Having used his first appearance at the despatch box to declare the current deal dead (again) and restate his demand for the Irish border backstop to be removed completely from any agreement he reached with the EU (again), Johnson was always going to receive this sort of welcome from Brussels: he is demanding something that all 27 governments, and particularly Ireland, have said repeatedly that they will not give.

Johnson knows that; Brussels knows that; Dublin knows that; and Tory MPs know that. There is no chance that the EU will take him up on his invitation to discuss a replacement to the backstop whenever they like. So, what’s the point? The strategy is as much about convincing Europe that the Prime Minister is willing not only to take Britain out of the EU without a deal, but blame them for it.

The government that Johnson has built is a mark of his commitment to that gambit: gone are opponents of no-deal and Jeremy Hunt, and in are committed Brexiteers. His new ministerial team at the Foreign Office, for instance, is now made up entirely of Leavers. But it doesn’t follow that the EU calculation will change, too: instead, Brussels looks a Commons that has repeatedly voted to reject the principle of no-deal, it looks at sacked ministers like Stephen Hammond, who lost his job yesterday, and it concludes that the balance of probabilities is that parliament will ultimately do its thing and thwart Johnson.

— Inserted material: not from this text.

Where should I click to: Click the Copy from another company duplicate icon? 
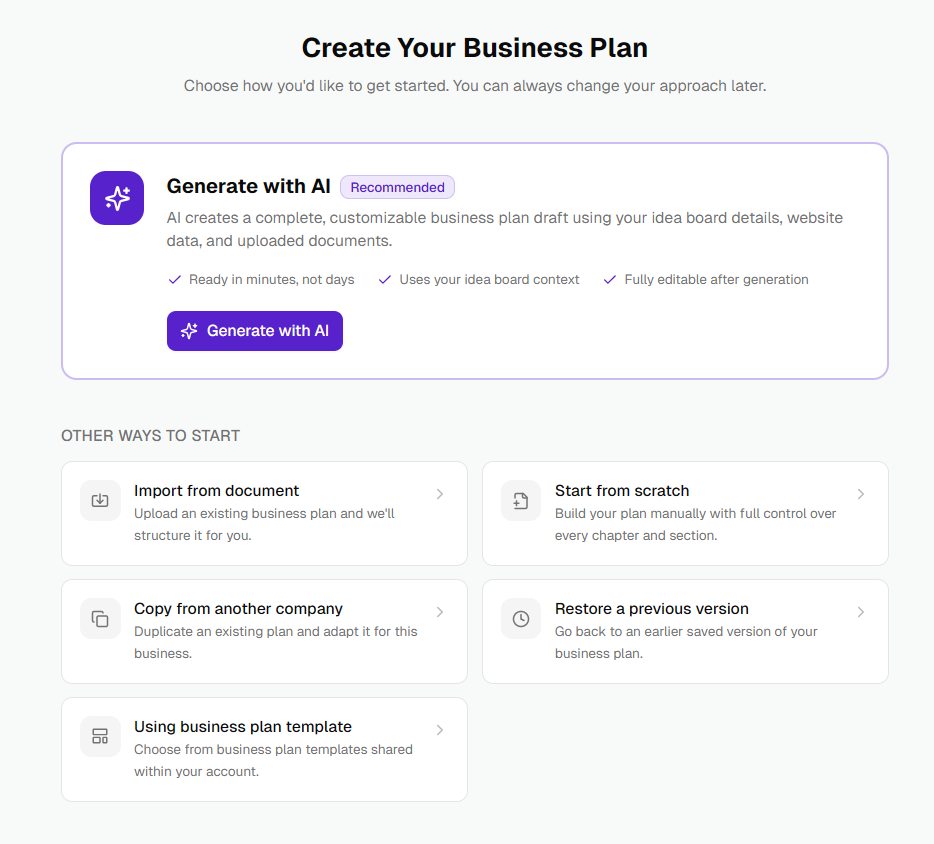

It’s a dynamic that leaves Johnson in a tricky position: the EU has even less of an incentive to move than ever, and his insistence that he wants a deal sounds less and less convincing to those MPs he needs not to take action to stop no-deal. And as of last night there is another problem: the hardest Brexiteers. First Steve Baker, the leader of the Eurosceptics who voted against May’s deal three times, turned down a job as Brexit minister in Johnson’s government in protest at Downing Street’s control of negotiations. Then Mark Francois, his sidekick, warned that the group would vote against the deal even if the backstop is removed – a backlash that was always inevitable after the hiring of Dominic Cummings, who hardliners suspect of wanting to revive the deal in some form.

That not only shows that Johnson is unlikely to get any Brexit outcome past this parliament, but it also gives the lie to a theory gaining traction in Westminster: that all he needs to do to win a snap election is get Brexit done, or, in the event that he’s forced to go to the country before that, present himself as a victim of Brussels and gobble up the Brexit Party’s real estate on the right. But it increasing looks like his is a parliamentary party whose respective fringes won’t let him get Brexit done, and will punish him in parliament and on the airwaves if he does it with a deal. In either scenario the cries of Brexit betrayal would continue to ring loud – and that is not the background noise a Johnson election campaign needs.